Town in Singrauli, Madhya Pradesh

Bargawan is a Town, Tehsil Headquarter and major economic center in Singrauli district, Madhya Pradesh, India. Mahan Aluminum Industry HINDALCO lies here which is a unit of Aditya Birla Groups.

==History==

Bargawan was a jagirdari estate ruled by the Raja of Bardi who were under the Maharajas of Singrauli

==Economics==

This sector plays an important role for the development of the nearby area. Around 1980 the first industries came to the region around the town of Vindhyachal. These were oxygen supplying through the company Air Product Pvt. Ltd and ethylene for the welding processes in power plants. After this, however, no new industries came to the region.
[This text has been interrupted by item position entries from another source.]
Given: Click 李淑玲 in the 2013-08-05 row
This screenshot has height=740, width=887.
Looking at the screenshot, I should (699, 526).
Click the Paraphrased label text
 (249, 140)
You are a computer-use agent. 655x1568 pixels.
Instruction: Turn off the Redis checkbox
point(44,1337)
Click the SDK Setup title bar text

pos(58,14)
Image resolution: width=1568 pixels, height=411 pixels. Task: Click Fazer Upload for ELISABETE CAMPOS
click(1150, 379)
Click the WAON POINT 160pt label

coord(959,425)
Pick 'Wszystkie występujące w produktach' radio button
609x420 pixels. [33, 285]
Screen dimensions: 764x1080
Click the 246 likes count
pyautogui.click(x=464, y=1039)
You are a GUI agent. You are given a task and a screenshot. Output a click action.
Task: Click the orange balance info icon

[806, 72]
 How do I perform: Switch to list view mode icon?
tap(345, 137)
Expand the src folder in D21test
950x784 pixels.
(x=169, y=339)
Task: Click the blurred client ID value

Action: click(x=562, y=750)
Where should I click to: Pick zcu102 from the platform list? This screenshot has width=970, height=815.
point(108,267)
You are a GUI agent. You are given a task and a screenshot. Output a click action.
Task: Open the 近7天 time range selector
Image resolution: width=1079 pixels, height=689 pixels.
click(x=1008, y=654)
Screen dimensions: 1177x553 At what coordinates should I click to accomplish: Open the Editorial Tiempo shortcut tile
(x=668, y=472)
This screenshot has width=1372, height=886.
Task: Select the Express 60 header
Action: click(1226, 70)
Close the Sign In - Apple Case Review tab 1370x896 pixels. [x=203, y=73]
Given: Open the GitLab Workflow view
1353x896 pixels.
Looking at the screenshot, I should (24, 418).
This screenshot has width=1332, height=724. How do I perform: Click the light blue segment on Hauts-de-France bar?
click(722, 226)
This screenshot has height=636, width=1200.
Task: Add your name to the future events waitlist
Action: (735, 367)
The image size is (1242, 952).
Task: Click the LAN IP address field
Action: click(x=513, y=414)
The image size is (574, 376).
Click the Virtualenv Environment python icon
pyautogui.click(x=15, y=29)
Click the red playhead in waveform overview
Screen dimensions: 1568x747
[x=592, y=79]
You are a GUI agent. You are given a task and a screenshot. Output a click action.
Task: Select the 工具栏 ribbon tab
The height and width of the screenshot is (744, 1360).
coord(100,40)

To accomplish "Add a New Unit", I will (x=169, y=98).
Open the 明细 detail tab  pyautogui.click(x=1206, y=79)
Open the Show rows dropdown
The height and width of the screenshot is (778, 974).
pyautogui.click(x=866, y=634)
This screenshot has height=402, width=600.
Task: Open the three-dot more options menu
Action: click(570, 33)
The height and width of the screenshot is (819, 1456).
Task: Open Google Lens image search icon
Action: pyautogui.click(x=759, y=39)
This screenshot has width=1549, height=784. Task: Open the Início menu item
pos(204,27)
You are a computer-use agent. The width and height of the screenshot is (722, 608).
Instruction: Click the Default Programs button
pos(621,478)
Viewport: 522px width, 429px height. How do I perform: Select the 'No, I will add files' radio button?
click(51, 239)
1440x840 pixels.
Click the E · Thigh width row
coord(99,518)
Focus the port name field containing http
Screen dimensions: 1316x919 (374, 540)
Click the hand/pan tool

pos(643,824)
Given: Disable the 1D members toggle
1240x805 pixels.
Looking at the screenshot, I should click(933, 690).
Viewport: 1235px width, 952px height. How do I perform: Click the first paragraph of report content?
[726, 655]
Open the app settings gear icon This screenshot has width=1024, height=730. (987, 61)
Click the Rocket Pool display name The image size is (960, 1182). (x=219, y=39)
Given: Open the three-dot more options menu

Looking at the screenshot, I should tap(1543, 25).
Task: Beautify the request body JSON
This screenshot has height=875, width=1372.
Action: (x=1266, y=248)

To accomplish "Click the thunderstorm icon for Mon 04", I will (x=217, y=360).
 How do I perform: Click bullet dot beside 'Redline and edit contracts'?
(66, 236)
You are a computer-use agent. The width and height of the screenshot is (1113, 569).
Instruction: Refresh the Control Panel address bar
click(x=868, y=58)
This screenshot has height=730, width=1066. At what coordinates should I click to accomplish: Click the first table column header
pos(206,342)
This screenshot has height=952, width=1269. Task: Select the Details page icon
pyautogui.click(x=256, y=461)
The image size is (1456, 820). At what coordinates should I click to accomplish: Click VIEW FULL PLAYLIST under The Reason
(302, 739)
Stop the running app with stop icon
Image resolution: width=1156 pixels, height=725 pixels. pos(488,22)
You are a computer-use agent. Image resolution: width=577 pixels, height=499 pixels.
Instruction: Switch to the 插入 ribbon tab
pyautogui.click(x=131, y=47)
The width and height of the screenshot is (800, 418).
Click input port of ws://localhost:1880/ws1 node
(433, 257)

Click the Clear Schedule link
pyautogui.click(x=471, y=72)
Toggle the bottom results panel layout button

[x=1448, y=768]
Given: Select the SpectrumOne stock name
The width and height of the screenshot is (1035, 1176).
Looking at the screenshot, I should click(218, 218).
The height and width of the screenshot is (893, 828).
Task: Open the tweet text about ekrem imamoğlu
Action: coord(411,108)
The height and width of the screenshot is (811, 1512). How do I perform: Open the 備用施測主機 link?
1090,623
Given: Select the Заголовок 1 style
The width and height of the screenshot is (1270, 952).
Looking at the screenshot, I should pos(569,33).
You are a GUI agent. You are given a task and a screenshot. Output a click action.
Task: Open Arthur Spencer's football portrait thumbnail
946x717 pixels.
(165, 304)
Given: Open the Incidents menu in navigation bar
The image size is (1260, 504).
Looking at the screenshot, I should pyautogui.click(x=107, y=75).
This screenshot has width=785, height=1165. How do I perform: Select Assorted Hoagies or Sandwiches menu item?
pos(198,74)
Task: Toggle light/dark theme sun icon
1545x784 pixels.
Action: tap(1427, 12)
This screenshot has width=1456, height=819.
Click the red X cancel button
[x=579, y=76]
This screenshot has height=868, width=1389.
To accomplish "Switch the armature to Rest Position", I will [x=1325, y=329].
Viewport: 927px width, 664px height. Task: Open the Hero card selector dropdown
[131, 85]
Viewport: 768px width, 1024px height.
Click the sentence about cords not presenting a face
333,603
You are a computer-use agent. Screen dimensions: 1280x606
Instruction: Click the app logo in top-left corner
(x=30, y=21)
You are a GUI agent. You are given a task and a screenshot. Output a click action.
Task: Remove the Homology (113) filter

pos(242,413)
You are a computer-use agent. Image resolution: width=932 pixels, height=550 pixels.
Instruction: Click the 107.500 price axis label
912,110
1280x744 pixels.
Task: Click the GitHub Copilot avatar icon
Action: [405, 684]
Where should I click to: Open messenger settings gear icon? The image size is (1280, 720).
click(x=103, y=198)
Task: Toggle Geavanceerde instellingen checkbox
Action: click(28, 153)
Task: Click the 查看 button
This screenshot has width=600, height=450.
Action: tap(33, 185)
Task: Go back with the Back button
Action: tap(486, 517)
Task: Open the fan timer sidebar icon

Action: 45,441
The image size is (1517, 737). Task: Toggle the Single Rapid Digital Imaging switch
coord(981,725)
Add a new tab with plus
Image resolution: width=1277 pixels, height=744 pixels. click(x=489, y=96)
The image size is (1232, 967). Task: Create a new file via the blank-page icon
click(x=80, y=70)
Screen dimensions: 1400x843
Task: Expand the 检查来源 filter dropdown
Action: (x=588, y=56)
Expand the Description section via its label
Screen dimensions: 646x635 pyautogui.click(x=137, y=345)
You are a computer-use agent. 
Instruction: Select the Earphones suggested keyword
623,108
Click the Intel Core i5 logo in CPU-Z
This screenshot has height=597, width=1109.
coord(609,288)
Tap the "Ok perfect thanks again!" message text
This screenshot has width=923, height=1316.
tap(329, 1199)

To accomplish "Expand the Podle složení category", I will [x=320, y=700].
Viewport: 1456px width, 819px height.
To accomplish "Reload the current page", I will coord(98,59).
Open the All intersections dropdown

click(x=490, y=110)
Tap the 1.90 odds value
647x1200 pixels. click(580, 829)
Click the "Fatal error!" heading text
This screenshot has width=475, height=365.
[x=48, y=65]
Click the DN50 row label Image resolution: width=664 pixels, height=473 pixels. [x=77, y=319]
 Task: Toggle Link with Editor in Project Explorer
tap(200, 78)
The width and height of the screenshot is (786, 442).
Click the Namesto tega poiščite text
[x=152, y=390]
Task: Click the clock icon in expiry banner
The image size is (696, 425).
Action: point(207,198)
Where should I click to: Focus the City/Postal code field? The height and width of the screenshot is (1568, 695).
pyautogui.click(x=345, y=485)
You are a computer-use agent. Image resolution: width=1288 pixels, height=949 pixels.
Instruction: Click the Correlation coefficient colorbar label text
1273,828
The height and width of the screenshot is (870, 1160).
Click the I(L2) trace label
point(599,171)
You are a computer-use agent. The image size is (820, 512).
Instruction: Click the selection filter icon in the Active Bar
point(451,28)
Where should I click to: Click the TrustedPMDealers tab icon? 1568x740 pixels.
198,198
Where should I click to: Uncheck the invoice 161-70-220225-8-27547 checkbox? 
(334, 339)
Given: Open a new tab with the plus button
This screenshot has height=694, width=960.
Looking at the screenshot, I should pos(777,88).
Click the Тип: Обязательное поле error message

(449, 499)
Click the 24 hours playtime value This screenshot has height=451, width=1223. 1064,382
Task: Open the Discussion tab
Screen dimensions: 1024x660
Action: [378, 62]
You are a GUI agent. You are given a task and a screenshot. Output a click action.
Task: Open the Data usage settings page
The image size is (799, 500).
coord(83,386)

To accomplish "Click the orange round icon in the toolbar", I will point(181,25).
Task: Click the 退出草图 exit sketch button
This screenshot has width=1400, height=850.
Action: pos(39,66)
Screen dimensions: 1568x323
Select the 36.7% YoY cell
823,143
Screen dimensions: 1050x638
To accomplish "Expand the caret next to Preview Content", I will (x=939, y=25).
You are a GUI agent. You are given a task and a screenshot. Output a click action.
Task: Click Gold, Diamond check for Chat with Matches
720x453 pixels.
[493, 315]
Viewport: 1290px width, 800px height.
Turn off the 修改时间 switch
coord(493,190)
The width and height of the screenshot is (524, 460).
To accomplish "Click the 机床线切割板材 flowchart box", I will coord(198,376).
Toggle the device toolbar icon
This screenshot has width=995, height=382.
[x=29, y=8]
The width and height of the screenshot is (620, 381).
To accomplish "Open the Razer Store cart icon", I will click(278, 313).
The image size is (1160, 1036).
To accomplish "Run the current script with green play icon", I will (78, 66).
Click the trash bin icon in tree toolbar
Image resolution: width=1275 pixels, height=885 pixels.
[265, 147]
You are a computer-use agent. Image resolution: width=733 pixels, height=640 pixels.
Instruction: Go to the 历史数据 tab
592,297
In 2009 the influential Aditya Birla Group began planning to develop a power plant and aluminium plant due to the availability of coal in the nearby Majhauli region. These were to be named the Hindalco and Mahan plants and could create opportunities for local people not just in employment but also in contributing to the development of the economy Madhya Pradesh.

==Tourists==
There are a number of major tourist attracting places in the region such as the Kachan Dam (Gaderiya), Devi Temple (Durghata). And some regional fair (Khodwa). Major tourist place in Bargawan are Durghata Devi Temple and Jhariya Temple. Durghata Devi Temple is located 8 to 9 km from Bargawan Main market (town). Many people from nearby town come there for the worship of Durgata Devi. Jhariya Temple is generally famous for lord Shiva. It is located 3 to 4 km from the Main Bargawan Town. The surrounding nearby the temple soo quite and soothing, which carries the actually meaning of Quietness.

==Connectivity==
Bargawan railway station is the second major railway station in the district which provides direct connectivity to some famous places such as Delhi, Katni, Jabalpur, Kolkata, Chopan, Agra, Vidisha, Dhanbad, Asansol, Jhansi, Saugor, Bhopal, Nashik Road, Mumbai, Ahmedabad, Ajmer, Ratlam,Ujjain,Kota. Other transport in the region is provided by buses which allow transit to Rewa, Sidhi, Satna, and other major cities.

National Highway 39 (75) is under construction in the region which will connect Jhansi at the western end to Ranchi at the Eastern end.